It turns out, these “ISO” files aren’t just raw EFS filesystems, they’re SGI-formatted volumes with an EFS partition on them. There’s a whole volume header that has the partition table and some additional info:
// from sgi/vh.go
type VolumeHeader struct {
MagicNumber uint32
Root int16
Swap int16
Bootfile [16]byte
BootDeviceParams DeviceParameters
VolumeDirectory [15]FileHeader
Partitions [16]Partition
Checksum int32
Padding int32
}The VolumeDirectory field is pretty neat - its an array of pointers to files that exist outside of any filesystem, directly in the volume header. Its apparently usually used for the bootloader and the SGI partitioning program, fx (this is apparently why partitioning happens outside of the OS install process).
The Partitions field contains what block offset each partition starts at, how long it is, and its filesystem type. It was a surprise to me that the partitions can (and do!) overlap! Apparently it’s typical for one of the partitions to represent the whole disk, another this header section, and another for the actual partition (the partitioning SunOS uses also has overlaps like this).
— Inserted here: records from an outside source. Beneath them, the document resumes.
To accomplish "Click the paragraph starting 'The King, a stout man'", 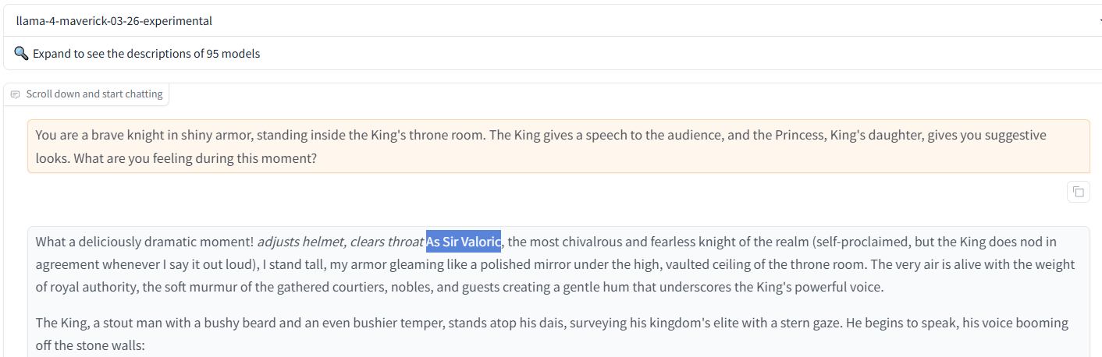I will point(552,334).
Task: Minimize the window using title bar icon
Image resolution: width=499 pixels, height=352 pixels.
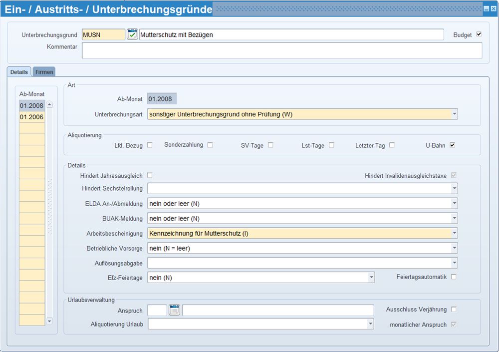Action: point(487,9)
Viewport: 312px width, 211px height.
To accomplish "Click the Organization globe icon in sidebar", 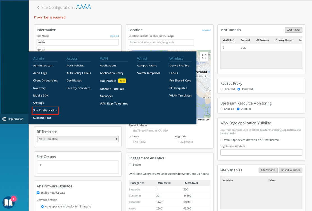I will click(4, 119).
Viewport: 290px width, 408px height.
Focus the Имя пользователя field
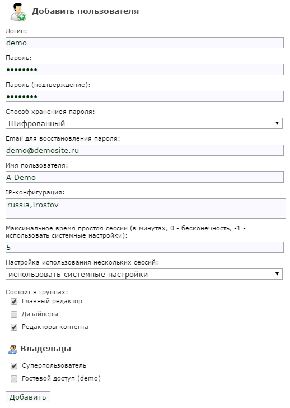point(144,177)
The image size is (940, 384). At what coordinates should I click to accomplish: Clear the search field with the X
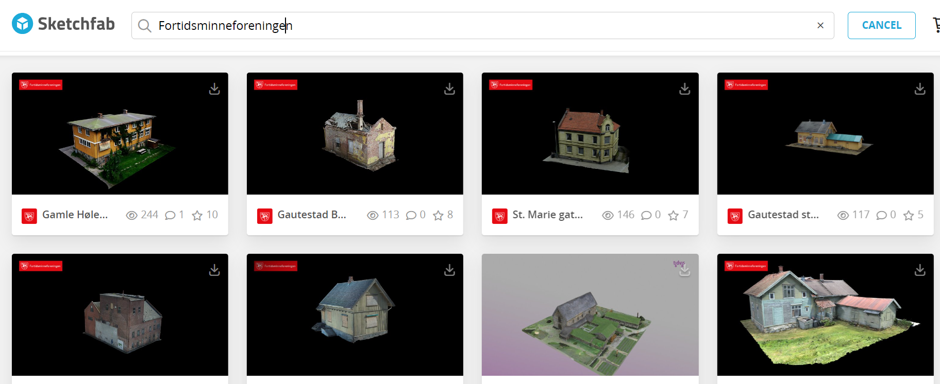(x=820, y=26)
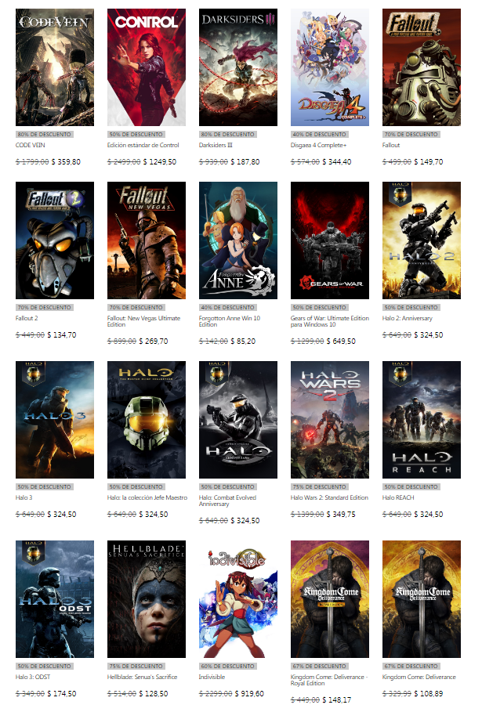
Task: Open Fallout: New Vegas Ultimate Edition cover
Action: pos(147,240)
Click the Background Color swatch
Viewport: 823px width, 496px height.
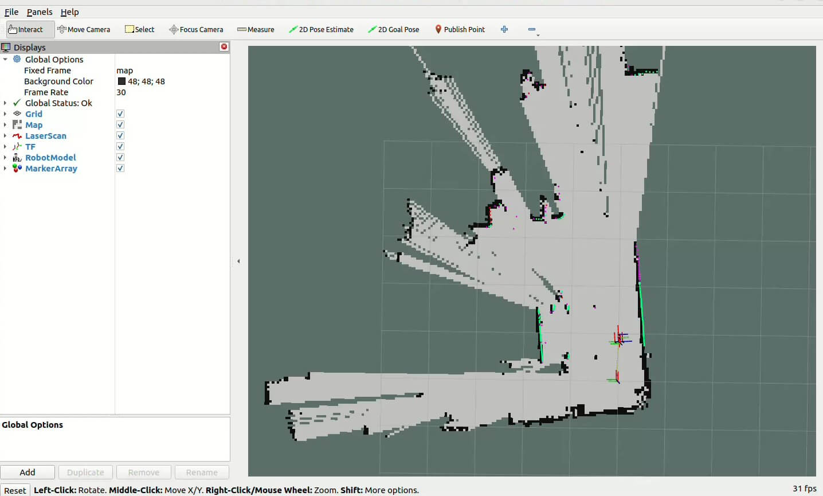click(x=122, y=81)
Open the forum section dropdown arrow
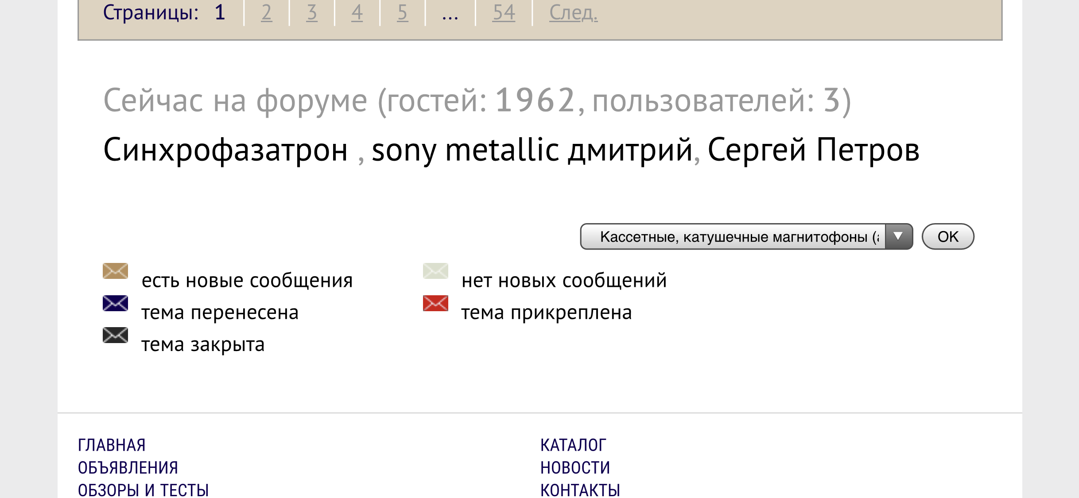The width and height of the screenshot is (1079, 498). (898, 236)
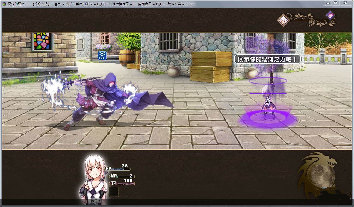The height and width of the screenshot is (207, 354).
Task: Click the TP gauge showing 100
Action: (122, 183)
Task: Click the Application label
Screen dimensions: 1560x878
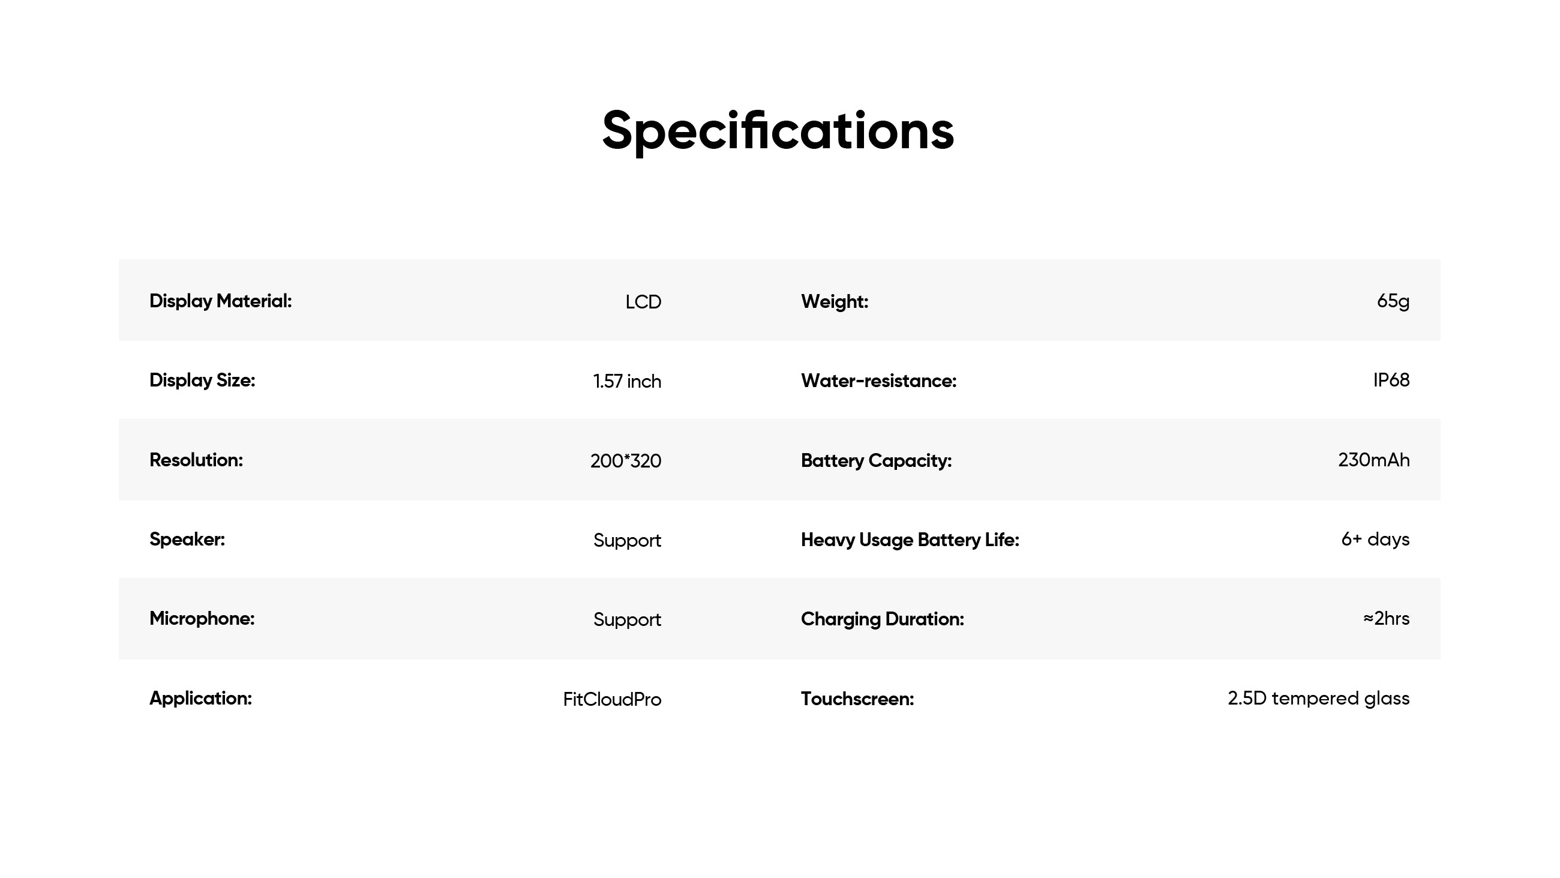Action: [x=200, y=699]
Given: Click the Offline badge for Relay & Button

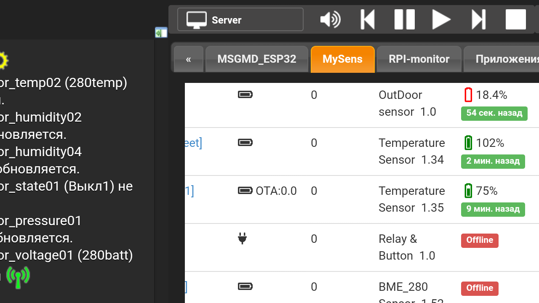Looking at the screenshot, I should (x=480, y=240).
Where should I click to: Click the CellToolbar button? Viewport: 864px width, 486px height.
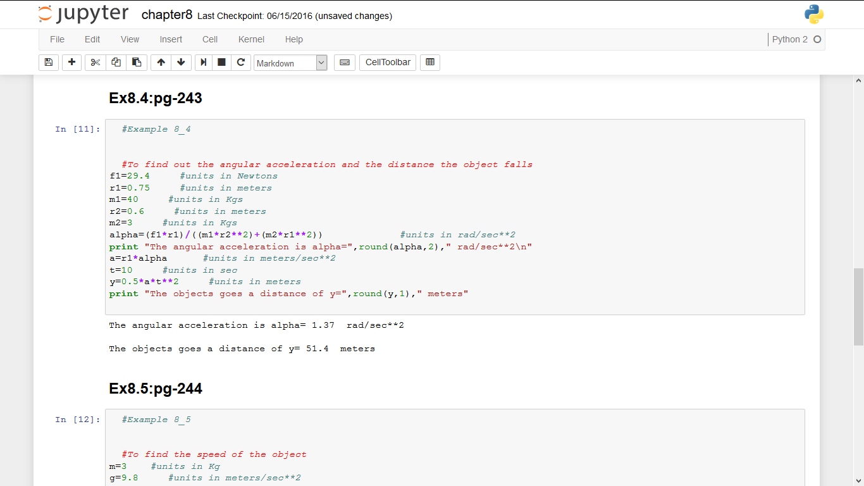[x=388, y=63]
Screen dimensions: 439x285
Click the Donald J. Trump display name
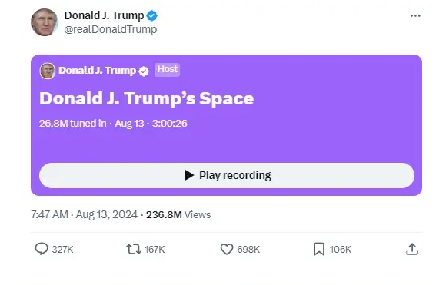104,15
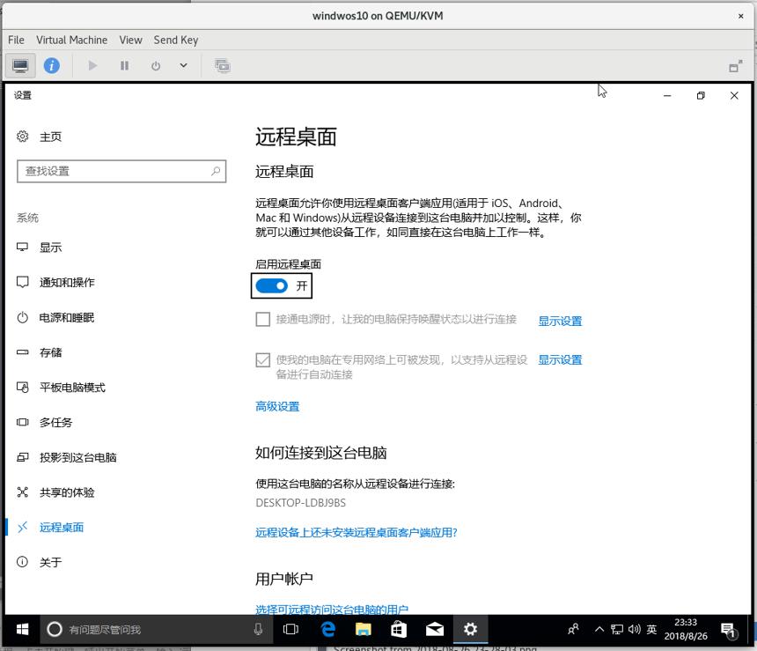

The EFS partition for my image was number 7.
Crawling inodes
Starting at the offset of the partition, I found the expected data in the Superblock (including the correct filesystem magic number, a plausible filesystem size, etc):
// from efs/filesystem.go
type SuperBlock struct {
Size int32 // filesystem size (in BasicBlocks)
FirstCG int32 // BasicBlock offset of the first CG
CGSize int32 // CylinderGroup size (in BasicBlocks)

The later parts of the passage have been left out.